Customer due diligence and customer identification
Why is my bank asking about my money matters?
Financial service providers have a statutory obligation to identify and know their customers. Banks, insurance companies, investment firms, fund management companies, payment institutions and virtual currency providers must assure themselves of their customers’ true identity.
They must also know their customers’ activities and background to such an extent as required by the nature of the customer relationship. Customer due diligence also requires that the service provider knows on whose orders transactions are
On what laws are the bank’s questions based?
Customer due diligence is required by, for example
- The Act on Detecting and Preventing Money Laundering and Terrorist Financing (Money Laundering Act)
- The Credit Institutions Act
- The Insurance Companies Act
- The Investment Firms Act
- The Mutual Funds Act
- The Payment Institutions Act
- The Act on the Book Entry System and
- The Act on Alternative Investment Fund Managers
- The Act on Virtual Currency Providers.
In what instances does a bank identify the customer?
The service provider must, as a rule, identify the customer prior to the commencement of the customer relationship. A customer relationship refers to, for example:
- opening of an account
- entering into a credit agreement
- subscribing for fund units
- concluding a securities brokerage contract
- signing of an insurance policy or
- an equivalent permanent customer relationship.
What happens if I don’t answer?
Service providers have the right to refuse customers that do not give adequate information on themselves or their operations or whose size, place of business or nature of operations is in conflict with the business strategy of the service provider.
How do I verify my identity?
The following documents issued by Finnish authorities are commonly used for identity verification:
- identity card
- driving licence
- diplomatic passport
- alien’s passport and refugee travel document and SII card (Kela card) containing photo
- passport granted by foreign authorities
- identity card acceptable as travel document.
On the basis of its own risk management principles, the service provider may decide which documents it will accept for identity verification.
How do I verify my identity on the internet?
When you connect to an internet service, you can verify your identity remotely by using, for example, a means of strong electronic identification, such as online banking codes or a mobile certificate.
What information should I give to the bank?
The following information is necessary and essential in establishing and maintaining a customer relationship involving basic banking services:
- customer’s name, address, personal identity number and nationality
- information on whether the customer holds an important public position (politically exposed person, PEP) or whether he/she is a family member or a close associate of such a person
- information on the customer’s life situation, describing his/her financial status (e.g. employer, pensioner, student)
- information on whether the customer relationship to be established is the customer’s main banking customer relationship
- information on the origins or source of funds and regular payment transfers/cash flows
- assessment of the customer’s regular payment transaction volumes
- assessment of the customer’s foreign payment transaction volumes and the grounds for such transactions
In the context of basic banking services, a customer relationship refers to one in which the customer only has a payment account, a payment card and access to online banking.
In customer relationships other those involving basic banking services, the bank may be justified in requesting, in addition to the information referred to above, other information affecting customer due diligence. The necessity for such information depends on the nature and extent of the customer relationship.
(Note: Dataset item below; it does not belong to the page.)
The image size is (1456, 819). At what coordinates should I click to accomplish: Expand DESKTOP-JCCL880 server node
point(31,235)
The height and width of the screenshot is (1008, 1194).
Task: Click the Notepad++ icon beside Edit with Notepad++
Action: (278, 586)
When a person handles some other person’s matters, acting as his/her representative, for example a guardian of a minor, some other advocate, an administrator of an estate or an agent of anyone, it is not necessary to request from the representative due diligence information concerning him/herself. The service provider must, however, identify and verify the identity of the representative and ascertain that he/she has the right to act on behalf of the customer.
The bank may also, if necessary, request from the customer documentation to clarify information he/she has provided.
Can the bank request clarification about where I received my money?
Customer due diligence requires that the service provider knows on whose orders transactions are made and with whose funds. Service providers have a statutory obligation to request from the customer information on the customer's need to use the services and information on the customer's transactions, financial status and use of services.
In some situations, these clarifications may be referred to as a “money laundering form” or “money laundering questions”, even though they generally only concern the statutory collection of information required for customer due diligence.
The service provider is also entitled to enquire, if necessary, about the origin and purpose of funds paid into an account. A bank may, for example, request from the customer written clarification on the origin of funds paid into the customer’s account as well as certificates on the customer's business, extracts from various registers, or other documents, such as bills of sale or a will.
Why does the bank require verification of identity when I pay an invoice?
The requesting of personal information, for example at a bank in connection with the payment of an invoice, is based on the EU regulation on information on the payer accompanying transfers of funds. In connection with cash deposits and cash payment of an invoice exceeding EUR 1,000, banks are required under the relevant regulation to verify the identity of their customers.
Banks and other service providers may apply stricter internal instructions on the verification of customer identity, and some banking groups may apply a lower limit for the verification of identity.
Why does the bank take a copy of my proof of identity?
Service providers must document the customer identification and due diligence information. The information may be documented by, for example, taking a copy of the verification document.
Under the relevant regulations, service providers are also required to keep records of the name, number or other identifying information of the document used in the verification of identity, and information on the authority that issued the document. The information must be retained for five years after the termination of a regular customer relationship.